The grantees of the pilot awards are:
The American Association of Motor Vehicle Administrators (AAMVA) (Va.): $1,621,803
AAMVA will lead a consortium of private industry and government partners to implement and pilot the Cross Sector Digital Identity Initiative (CSDII). The goal of this initiative is to produce a secure online identity ecosystem that will lead to safer transactions by enhancing privacy and reducing the risk of fraud in online commerce. In addition to AAMVA, the CSDII pilot participants include the Commonwealth of Virginia Department of Motor Vehicles, Biometric Signature ID, CA Technologies, Microsoft and AT&T.
Criterion Systems (Va.): $1,977,732
The Criterion pilot will allow consumers to selectively share shopping and other preferences and information to both reduce fraud and enhance the user experience.
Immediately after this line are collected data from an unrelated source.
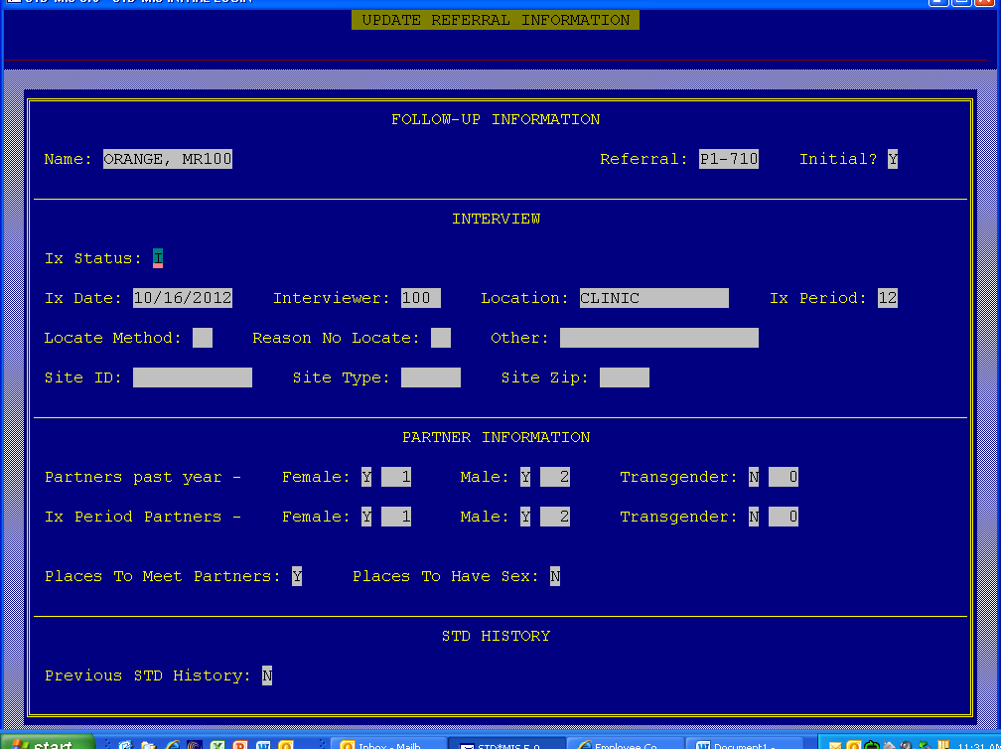Click the Ix Status field
Viewport: 1001px width, 749px height.
pos(158,258)
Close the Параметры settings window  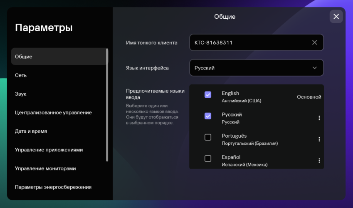(336, 16)
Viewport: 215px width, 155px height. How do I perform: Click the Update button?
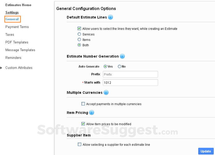point(206,151)
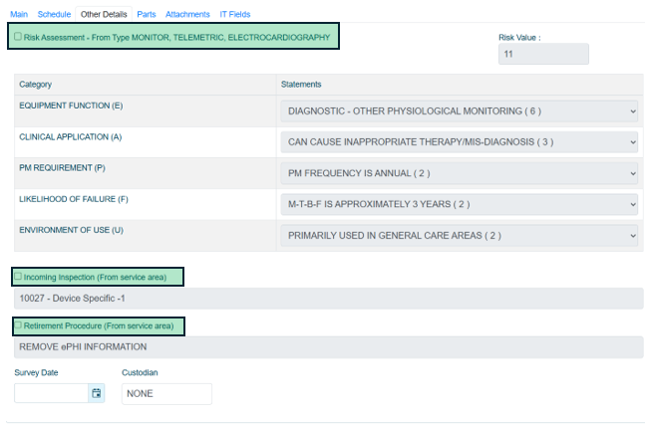Switch to the IT Fields tab

coord(235,15)
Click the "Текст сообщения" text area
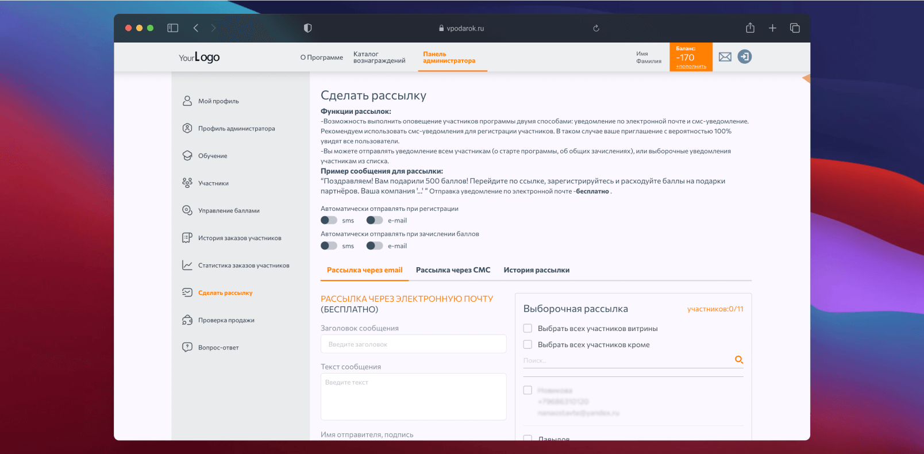 [413, 397]
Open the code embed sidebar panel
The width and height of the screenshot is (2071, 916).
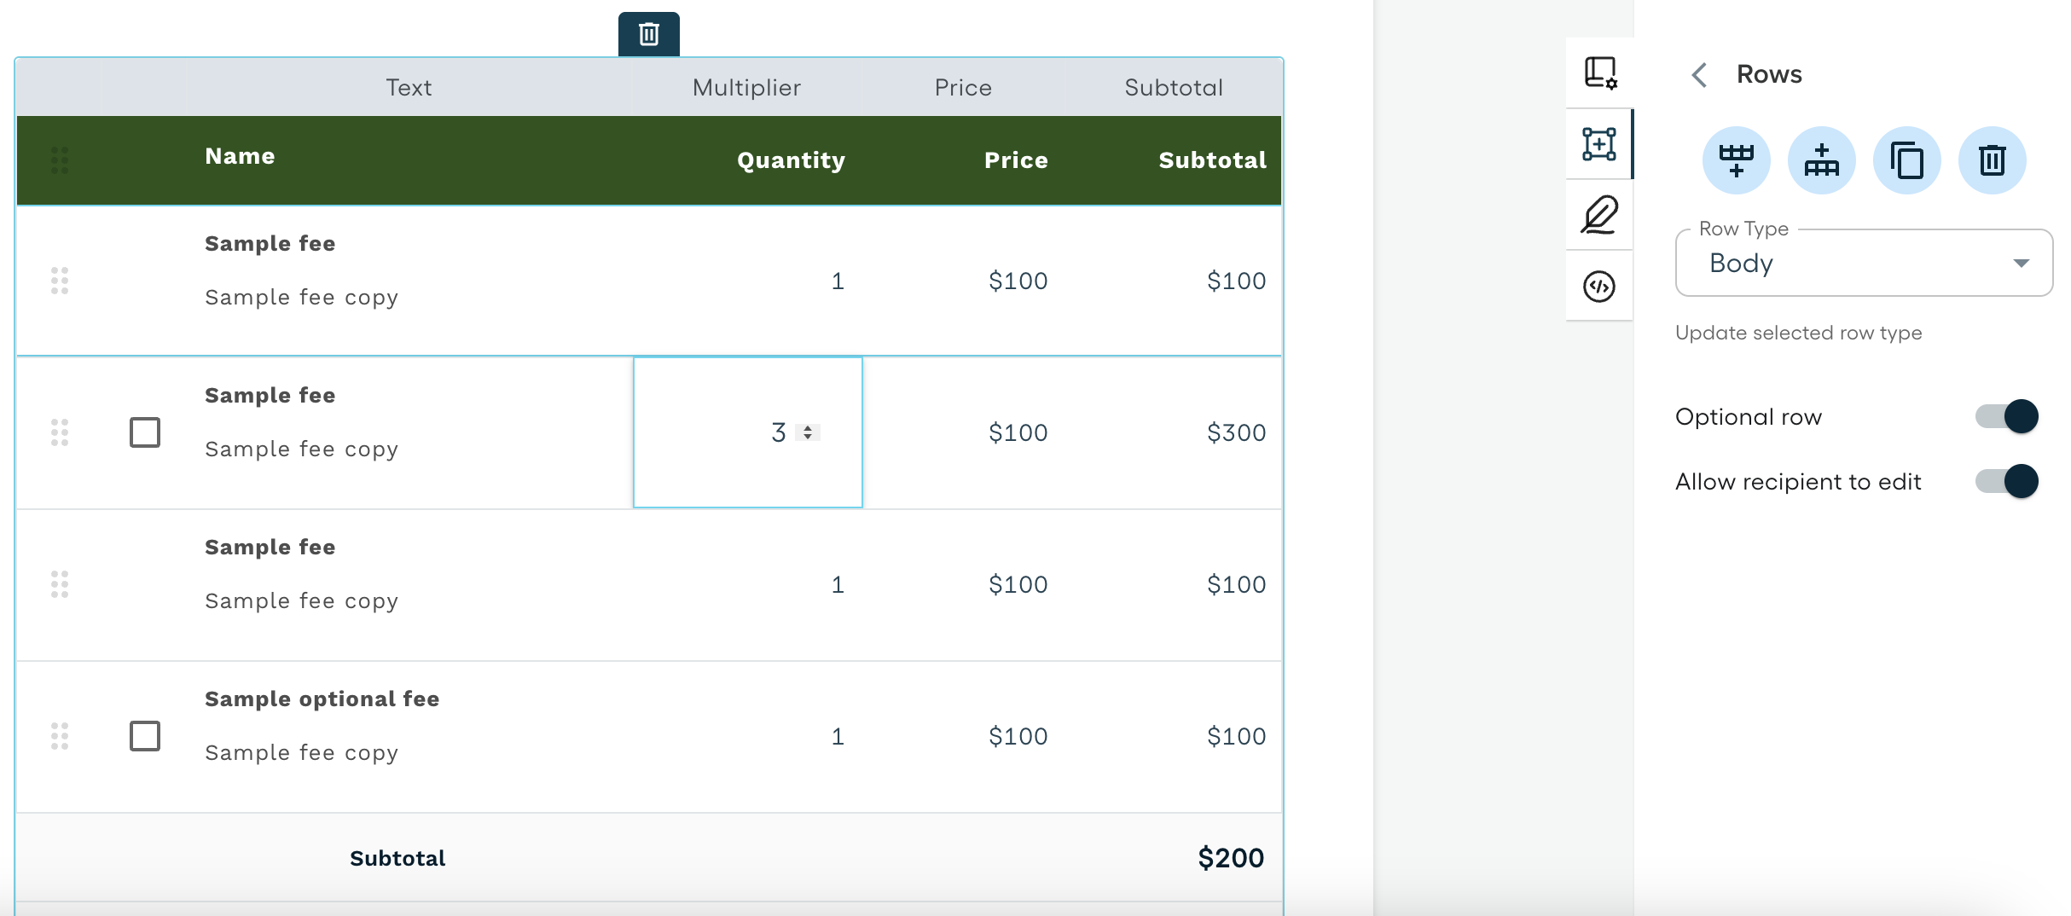(1600, 287)
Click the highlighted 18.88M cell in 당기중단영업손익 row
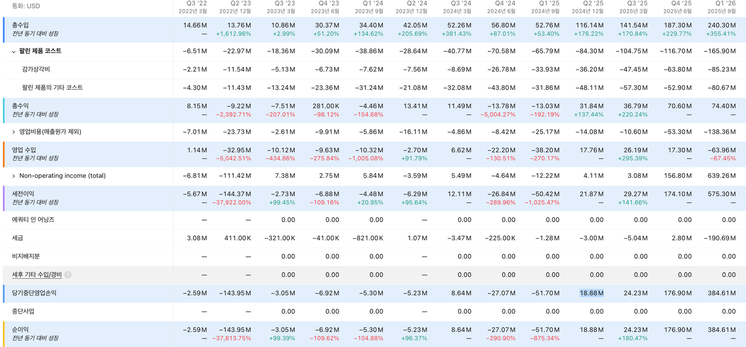This screenshot has height=347, width=746. (591, 293)
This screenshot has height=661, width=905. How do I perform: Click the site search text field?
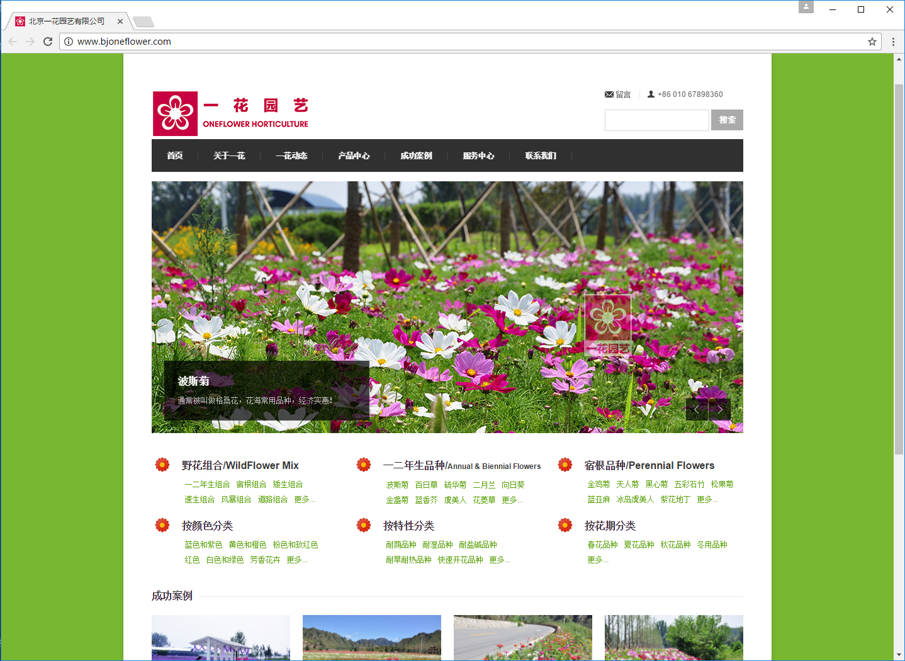(656, 120)
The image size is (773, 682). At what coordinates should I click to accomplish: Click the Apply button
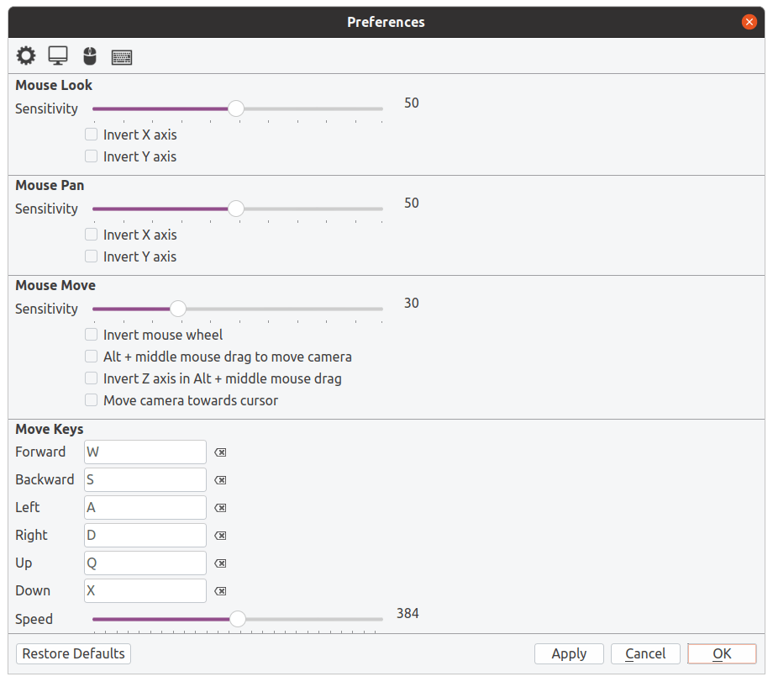point(569,654)
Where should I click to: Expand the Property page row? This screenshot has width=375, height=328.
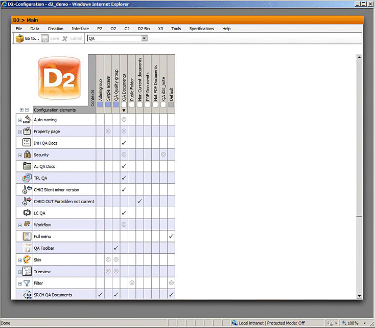(x=20, y=132)
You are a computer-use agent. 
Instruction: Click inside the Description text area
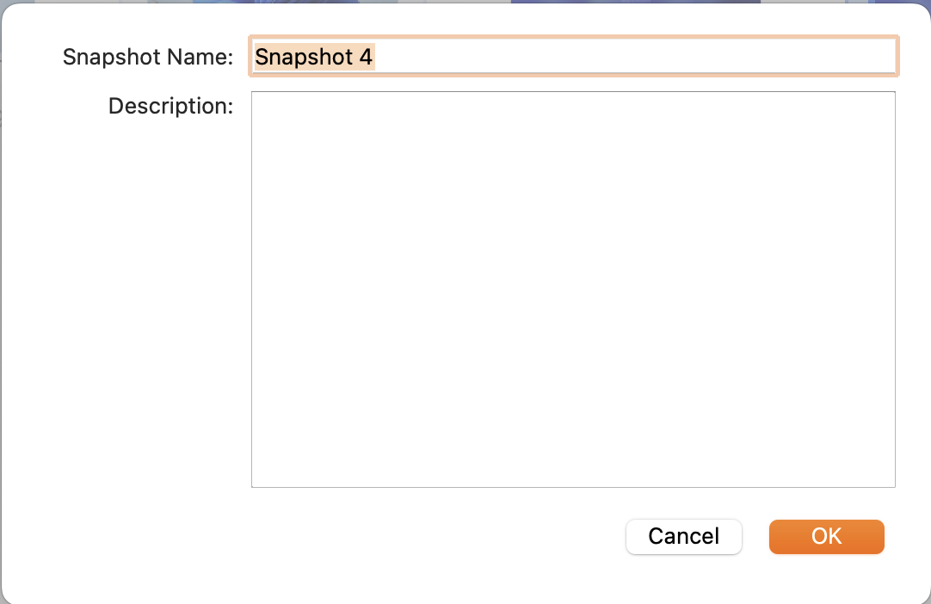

It will enable convenient, secure and privacy-enhancing online transactions for consumers, including access to Web services from leading identity service providers; seller login to online auction services; access to financial services at Broadridge; improved supply chain management at General Electric; and first-response management at various government agencies and health care service providers. The Criterion team includes ID/DataWeb, AOL Corp., LexisNexis®, Risk Solutions, Experian, Ping Identity Corp., CA Technologies, PacificEast, Wave Systems Corp., Internet2 Consortium/In-Common Federation, and Fixmo Inc.
Daon, Inc. (Va.): $1,821,520
The Daon pilot will demonstrate how senior citizens and all consumers can benefit from a digitally connected, consumer friendly Identity Ecosystem that enables consistent, trusted interactions with multiple parties online that will reduce fraud and enhance privacy. The pilot will employ user-friendly identity solutions that leverage smart mobile devices (smartphones/tablets) to maximize consumer choice and usability. Pilot team members include AARP, PayPal, Purdue University, and the American Association of Airport Executives.
Resilient Network Systems, Inc. (Calif.): $1,999,371
The Resilient pilot seeks to demonstrate that sensitive health and education transactions on the Internet can earn patient and parent trust by using a Trust Network built around privacy-enhancing encryption technology to provide secure, multifactor, on-demand identity proofing and authentication across multiple sectors. Resilient will partner with the American Medical Association, Aetna, the American College of Cardiology, ActiveHealth Management, Medicity, LexisNexis, NaviNet, the San Diego Beacon eHealth Community, Gorge Health Connect, the Kantara Initiative, and the National eHealth Collaborative. In the education sector, Resilient will demonstrate secure Family Educational Rights and Privacy Act (FERPA) and Children’s Online Privacy Protection Act (COPPA)-compliant access to online learning for children. Resilient will partner with the National Laboratory for Education Transformation, LexisNexis, Neustar, Knowledge Factor, Authentify Inc., Riverside Unified School District, Santa Cruz County Office of Education, and the Kantara Initiative to provide secure, but privacy-enhancing verification of children, parents, teachers and staff, as well as verification of parent-child relationships.
University Corporation for Advanced Internet Development (UCAID) (Mich.): $1,840,263
UCAID, known publicly as Internet2, intends to build a consistent and robust privacy infrastructure through common attributes; user-effective privacy managers; anonymous credentials; and Internet2’s InCommon Identity Federation service; and to encourage the use of multifactor authentication and other technologies. Internet2’s partners include the Carnegie Mellon and Brown University computer science departments, University of Texas, the Massachusetts Institute of Technology, and the University of Utah. The intent is for the research and education community to create tools to help individuals preserve privacy and a scalable privacy infrastructure that can serve a broader community, and add value to the nation’s identity ecosystem.